Par contre, nos hommes publics iraient-ils au conseil municipal pour le salaire ou la compensation qu’ils y recevraient, sans autre esprit de civisme? Nous ne le croyons pas, car ce n’est sûrement cinq cents ou huit cents dollars par année qui attireraient ainsi la convoitise d’un homme ayant assez de trempe pour se lancer dans la vie publique.

Les finances de la ville permettraient-elles d’ajouter sur le budget annuel un quatre à cinq mille dollars de plus? C’est une question que les échevins eux-mêmes pourraient régler. Il semble de toute façon que ce soit la seule objection notable qu’on puisse apporter au sujet de la rémunération partielle des membres du conseil municipal.

Nous pourrions ajouter de plus que la rémunération même partielle, infime, intéresserait davantage un plus grand nombre de nos hommes capables de remplir honorablement et d’une façon compétente, la tâche de conseiller ou de maire, en y voyant autre chose qu’une fonction propre à entamer les quelques économies qu’il s’est gagné.

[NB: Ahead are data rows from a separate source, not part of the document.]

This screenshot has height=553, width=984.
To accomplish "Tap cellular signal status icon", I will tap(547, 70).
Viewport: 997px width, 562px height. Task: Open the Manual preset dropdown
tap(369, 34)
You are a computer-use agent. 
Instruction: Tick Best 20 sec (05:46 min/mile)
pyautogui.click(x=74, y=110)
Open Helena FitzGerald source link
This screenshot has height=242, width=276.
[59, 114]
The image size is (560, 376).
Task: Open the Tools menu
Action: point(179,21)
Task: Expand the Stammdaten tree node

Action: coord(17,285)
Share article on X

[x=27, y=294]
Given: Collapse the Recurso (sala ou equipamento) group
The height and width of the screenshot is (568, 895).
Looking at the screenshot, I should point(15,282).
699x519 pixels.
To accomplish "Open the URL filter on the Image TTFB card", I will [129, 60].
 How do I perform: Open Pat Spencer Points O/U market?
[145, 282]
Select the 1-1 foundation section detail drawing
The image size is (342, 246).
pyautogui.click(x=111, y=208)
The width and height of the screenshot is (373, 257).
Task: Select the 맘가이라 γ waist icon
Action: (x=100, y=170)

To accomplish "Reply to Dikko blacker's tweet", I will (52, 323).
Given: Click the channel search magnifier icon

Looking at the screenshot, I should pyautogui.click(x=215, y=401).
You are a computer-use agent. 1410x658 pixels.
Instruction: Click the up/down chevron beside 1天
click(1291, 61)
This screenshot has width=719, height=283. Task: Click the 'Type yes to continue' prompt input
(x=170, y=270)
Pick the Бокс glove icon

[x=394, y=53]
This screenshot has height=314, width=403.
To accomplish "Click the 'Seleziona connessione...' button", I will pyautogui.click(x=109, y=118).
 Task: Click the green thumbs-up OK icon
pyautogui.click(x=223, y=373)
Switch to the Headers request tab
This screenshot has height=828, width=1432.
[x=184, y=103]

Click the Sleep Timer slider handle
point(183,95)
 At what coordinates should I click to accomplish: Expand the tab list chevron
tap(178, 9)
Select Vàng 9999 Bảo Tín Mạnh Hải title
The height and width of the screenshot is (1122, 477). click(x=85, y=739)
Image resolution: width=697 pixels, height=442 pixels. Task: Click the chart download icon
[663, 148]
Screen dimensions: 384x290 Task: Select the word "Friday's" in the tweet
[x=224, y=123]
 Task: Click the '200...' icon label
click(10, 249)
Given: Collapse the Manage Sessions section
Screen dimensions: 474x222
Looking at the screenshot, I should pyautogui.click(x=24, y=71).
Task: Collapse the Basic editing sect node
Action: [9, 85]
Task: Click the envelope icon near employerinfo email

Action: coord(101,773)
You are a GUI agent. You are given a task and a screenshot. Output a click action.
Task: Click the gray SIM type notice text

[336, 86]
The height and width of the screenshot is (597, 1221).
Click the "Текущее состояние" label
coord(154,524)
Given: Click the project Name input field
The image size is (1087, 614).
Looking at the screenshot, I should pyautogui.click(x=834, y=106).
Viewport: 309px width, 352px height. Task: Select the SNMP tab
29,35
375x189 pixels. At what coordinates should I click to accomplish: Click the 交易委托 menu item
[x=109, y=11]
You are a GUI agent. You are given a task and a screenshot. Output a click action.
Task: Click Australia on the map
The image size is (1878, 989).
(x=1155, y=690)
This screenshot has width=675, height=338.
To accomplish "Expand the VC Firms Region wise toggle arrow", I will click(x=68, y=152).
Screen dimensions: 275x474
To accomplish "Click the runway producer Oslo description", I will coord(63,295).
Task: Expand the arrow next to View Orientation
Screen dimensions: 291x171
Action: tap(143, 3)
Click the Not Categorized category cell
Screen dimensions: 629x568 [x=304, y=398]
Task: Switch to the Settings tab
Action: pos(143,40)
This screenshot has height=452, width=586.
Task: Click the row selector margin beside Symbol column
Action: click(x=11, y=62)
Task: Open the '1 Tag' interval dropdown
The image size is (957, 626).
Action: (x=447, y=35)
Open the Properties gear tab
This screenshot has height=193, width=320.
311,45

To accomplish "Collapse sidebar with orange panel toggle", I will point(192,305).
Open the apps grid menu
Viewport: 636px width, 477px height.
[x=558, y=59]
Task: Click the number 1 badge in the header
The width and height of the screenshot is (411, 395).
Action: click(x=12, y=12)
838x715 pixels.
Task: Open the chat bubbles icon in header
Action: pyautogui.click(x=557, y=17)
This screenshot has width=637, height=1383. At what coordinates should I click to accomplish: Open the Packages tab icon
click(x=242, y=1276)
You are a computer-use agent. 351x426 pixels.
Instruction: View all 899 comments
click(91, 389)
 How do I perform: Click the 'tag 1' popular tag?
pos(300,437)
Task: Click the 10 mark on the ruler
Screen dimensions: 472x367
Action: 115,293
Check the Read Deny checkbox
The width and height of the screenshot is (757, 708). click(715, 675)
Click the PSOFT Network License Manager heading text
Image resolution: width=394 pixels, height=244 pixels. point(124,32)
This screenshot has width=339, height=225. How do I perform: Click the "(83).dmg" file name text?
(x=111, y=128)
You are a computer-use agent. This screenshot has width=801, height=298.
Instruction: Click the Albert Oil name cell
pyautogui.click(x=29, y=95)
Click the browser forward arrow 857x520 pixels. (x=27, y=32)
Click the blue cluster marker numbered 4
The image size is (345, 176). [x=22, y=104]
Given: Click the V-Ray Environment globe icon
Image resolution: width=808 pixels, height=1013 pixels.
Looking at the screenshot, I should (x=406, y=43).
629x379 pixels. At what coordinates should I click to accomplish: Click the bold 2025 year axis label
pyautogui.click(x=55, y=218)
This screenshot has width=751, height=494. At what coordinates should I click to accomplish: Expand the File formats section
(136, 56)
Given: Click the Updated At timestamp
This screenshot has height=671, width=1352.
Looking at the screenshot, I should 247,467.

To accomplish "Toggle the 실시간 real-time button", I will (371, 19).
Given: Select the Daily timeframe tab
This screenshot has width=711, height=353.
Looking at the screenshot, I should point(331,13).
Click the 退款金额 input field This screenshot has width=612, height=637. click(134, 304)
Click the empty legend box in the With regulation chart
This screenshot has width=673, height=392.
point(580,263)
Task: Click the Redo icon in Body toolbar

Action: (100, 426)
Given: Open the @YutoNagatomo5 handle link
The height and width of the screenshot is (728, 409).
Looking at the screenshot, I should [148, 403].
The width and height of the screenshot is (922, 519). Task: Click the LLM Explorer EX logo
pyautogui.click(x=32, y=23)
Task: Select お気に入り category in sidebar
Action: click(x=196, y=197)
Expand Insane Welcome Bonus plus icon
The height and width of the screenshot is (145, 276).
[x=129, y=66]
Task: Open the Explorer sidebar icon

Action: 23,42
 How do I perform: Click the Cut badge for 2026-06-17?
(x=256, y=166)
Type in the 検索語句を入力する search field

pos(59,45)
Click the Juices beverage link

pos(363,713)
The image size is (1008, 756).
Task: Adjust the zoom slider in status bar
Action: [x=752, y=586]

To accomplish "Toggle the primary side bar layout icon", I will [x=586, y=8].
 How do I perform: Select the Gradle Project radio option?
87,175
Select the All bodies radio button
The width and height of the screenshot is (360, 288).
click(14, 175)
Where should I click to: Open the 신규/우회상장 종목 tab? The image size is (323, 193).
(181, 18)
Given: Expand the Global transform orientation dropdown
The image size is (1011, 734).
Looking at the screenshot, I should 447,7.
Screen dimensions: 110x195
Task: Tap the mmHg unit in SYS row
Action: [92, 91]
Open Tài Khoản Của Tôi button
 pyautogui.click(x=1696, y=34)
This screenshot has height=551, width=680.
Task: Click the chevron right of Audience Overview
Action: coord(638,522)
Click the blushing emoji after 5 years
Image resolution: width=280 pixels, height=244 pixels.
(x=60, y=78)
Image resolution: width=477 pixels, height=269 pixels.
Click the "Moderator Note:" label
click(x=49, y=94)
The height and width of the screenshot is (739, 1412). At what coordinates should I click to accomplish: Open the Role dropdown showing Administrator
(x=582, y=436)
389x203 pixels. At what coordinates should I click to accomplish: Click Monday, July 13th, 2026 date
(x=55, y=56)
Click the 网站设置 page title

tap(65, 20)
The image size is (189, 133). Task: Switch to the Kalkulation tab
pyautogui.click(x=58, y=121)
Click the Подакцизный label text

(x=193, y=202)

(1) Il est quelque peu présomptueux de la part du rédacteur du Progrès de prétendre que les dossiers municipaux étaient si simple à régler avant le développement considérable que connaît la Cité de Sorel à partir de 1939. En fait, le véritable problème me paraît davantage être que le rôle de l’élu prenne de l’importance aux yeux de certains parce que la population augmente de façon notable. Des problèmes très sérieux pouvaient affecter la municipalité bien avant… Y a-t-il eu un laissez-aller de la part des élus ou une mauvaise perception de la part des électeurs? Probablement un peu des deux, selon les années et les membres du Conseil… Voilà un sujet de recherche qui serait fort intéressant!